Our salvation, outside of ourselves, in His omnipotent hands—it doesn’t depend on me.  It is on Him!

When the storms of life are raging,

Stand by me.

Remember me. Be good to me.  Deliver me.

When the hosts of hell assail

And my strength begins to fail,

Thou who never lost a battle,

Stand by me.

Remember me. Be good to me.  Deliver me.  Save me.

When the world is tossing me

Like a ship upon the sea,

O Thou who rulest wind and water,

Stand by me.

[“Stand By Me,” Charles Albert Tinley]

Remember me.  Be good to me.  Deliver me.  Save Thou me.

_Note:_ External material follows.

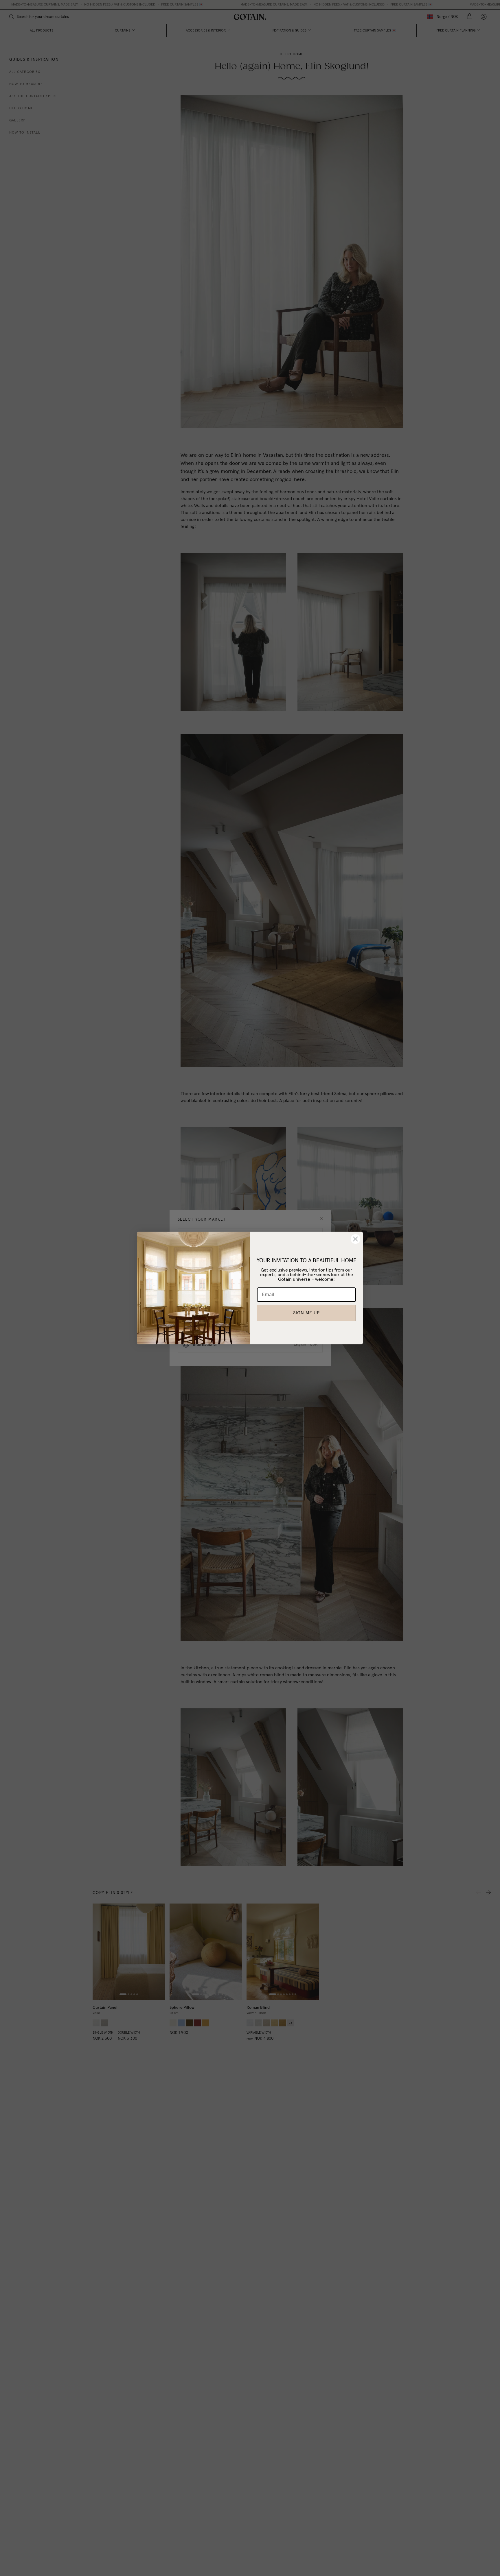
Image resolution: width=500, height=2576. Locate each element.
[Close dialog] (355, 1239)
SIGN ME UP (306, 1313)
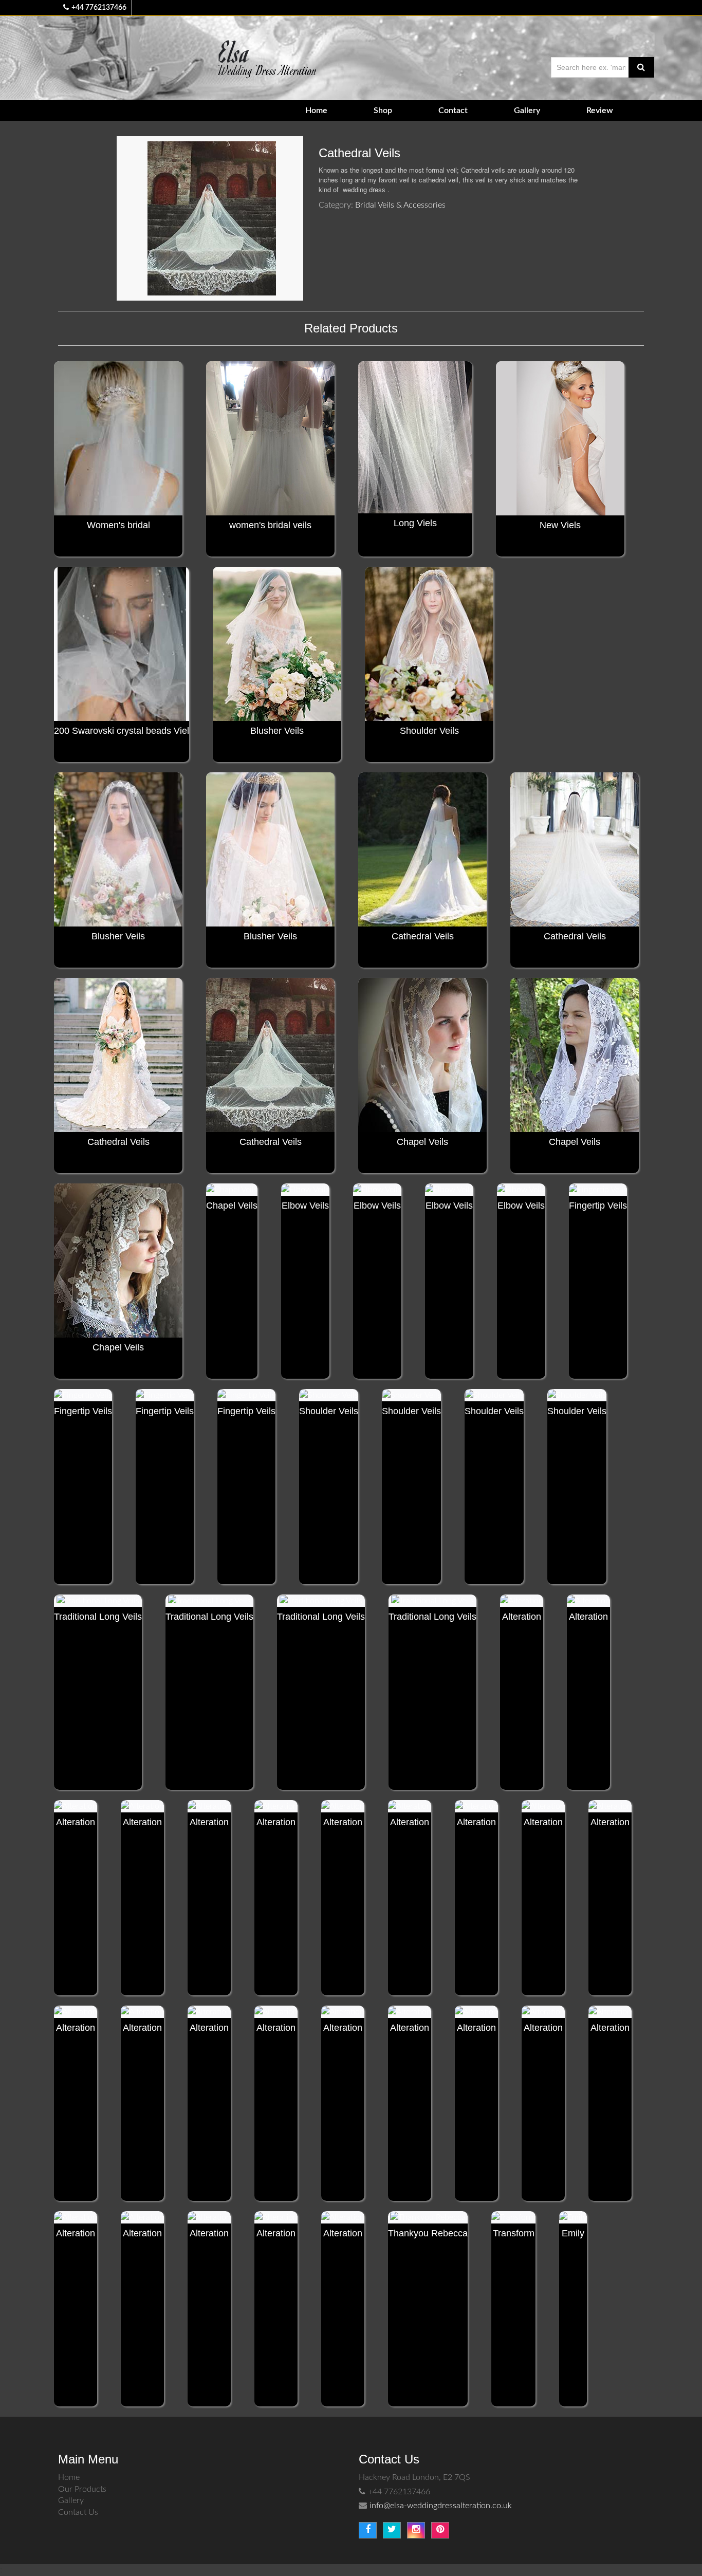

That’s what it is to believe upon the Lord Jesus Christ; casting our lives upon Him, our souls upon Him, our destiny upon Him, our future in His hands.  Not myself, but looking to Him [Hebrews 12:2].  Isn’t that a marvelous thing?  That’s just like glory.  Lord, if it depended upon my strength, what shall I do?  The providences that can overwhelm us; and the things against which our souls are matched; and we, so weak, and becoming weaker, and finally dying—but He is the One who saves us.  He is the One who keeps us.  He is the One who delivers us [John 10:28].

Our salvation is outside of ourselves.  It is in His Almighty hands.  And that’s what that means there, “pisteuō epi, believe upon the Lord Jesus Christ” [Acts 16:31].  Commit your life to Him [2 Timothy 1:12].  Trust Him for it.  “And thou shalt be saved” [Acts 16:31].

And that’s our invitation to your soul this day: a family you, a couple you, or just a one somebody you, in the balcony round, you; on this lower floor, you; down one of these stairways, you; down one of these aisles, you, “Pastor, I made the decision, I am looking to Jesus to see me through, and I’m coming” [Romans 10:8-13].  To put your life with us in the church; to open your heart to the good things in the kingdom of God; to be numbered with us in this pilgrimage, come, and welcome!  May angels attend you as you answer with your life, while we stand and while we sing.